Istruzioni da seguire =>
Trascrivi il brano sulle estreme destre in Europa cominciando dalle parole "Personalmente seguo da" e fermandoti dopo "mondo e dall’oriente.". Sostituisci "decenni" con "molti anni".

Anticipiamo l’intervento che Stefano Galieni svolgerà sabato a Trieste al convegno sulle estreme destre in Europa, organizzato dal Prc e dal Partito della sinistra europea –
I due gruppi in cui si dividono le destre nel parlamento europeo, ECR (Conservatori e Riformisti Europei) e ID (Identità e Democrazia) hanno, su un tema, una totale convergenza. La volontà di considerare l’immigrazione come il punto di forza per attrarre consensi. Il capro espiatorio per riempire la testa degli elettori di un sentimento di paura e di elementi di odio che spesso si traduce in razzismo e xenofobia dichiarata, quando non in aggressioni, azioni violente, provvedimenti di discriminazione prese anche in sede istituzionale, locale e nazionale. I due schieramenti, compositi, di cui si trova una breve traccia nel volume XII Disposizione, trovano alleati anche nel Partito Popolare Europeo e in tutti quegli Stati in cui prevalgono gli antichi dogmi delle destre estreme: “Dio, patria e famiglia”. Sono forze che hanno la guerra come proprio asse portante, una guerra che si fomenta nei contesti apertamente di conflitto, ma che si realizza soprattutto alle frontiere del continente e persino nei suoi confini interni.
Personalmente seguo da decenni le politiche UE nel Mediterraneo, dove si continuano a finanziare regimi dispotici o paesi in condizione di guerra civile, affinché svolgano per l’Europa il lavoro sporco. Fermare quelli che non devono entrare nel nostro mondo opulento. Allo stesso modo, i governi di Paesi, qui rappresentati dalle forze sane di sinistra, come Austria, Croazia, Slovenia, Ungheria, danno la caccia con ogni mezzo necessario, dai cani alle barriere di filo spinato a chi tenta di giungere da ogni parte dei Sud del mondo e dall’oriente.

Sezione dati =>
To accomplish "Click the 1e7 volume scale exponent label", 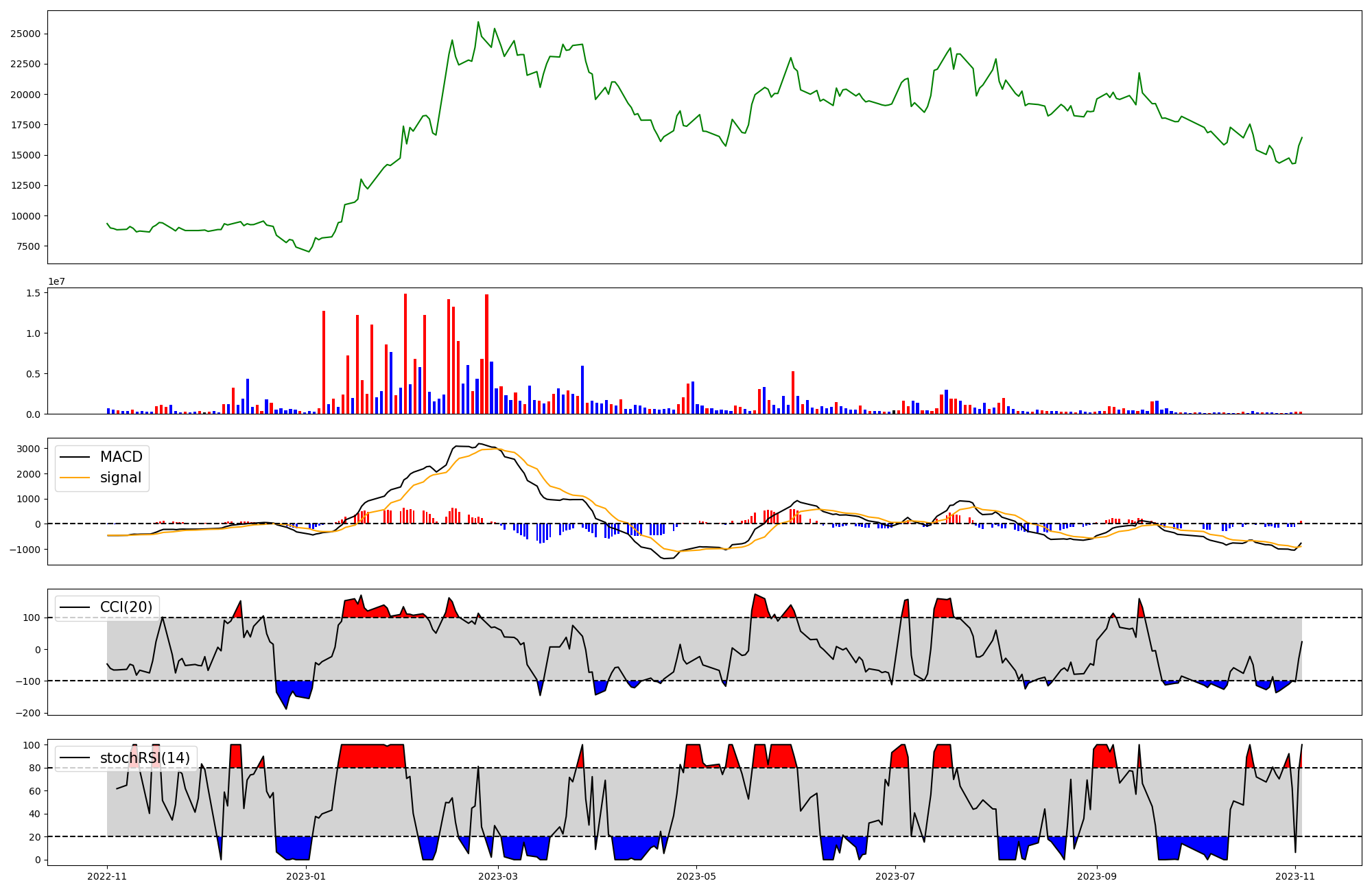I will [56, 281].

Risposta =>
Personalmente seguo da molti anni le politiche UE nel Mediterraneo, dove si continuano a finanziare regimi dispotici o paesi in condizione di guerra civile, affinché svolgano per l’Europa il lavoro sporco. Fermare quelli che non devono entrare nel nostro mondo opulento. Allo stesso modo, i governi di Paesi, qui rappresentati dalle forze sane di sinistra, come Austria, Croazia, Slovenia, Ungheria, danno la caccia con ogni mezzo necessario, dai cani alle barriere di filo spinato a chi tenta di giungere da ogni parte dei Sud del mondo e dall’oriente.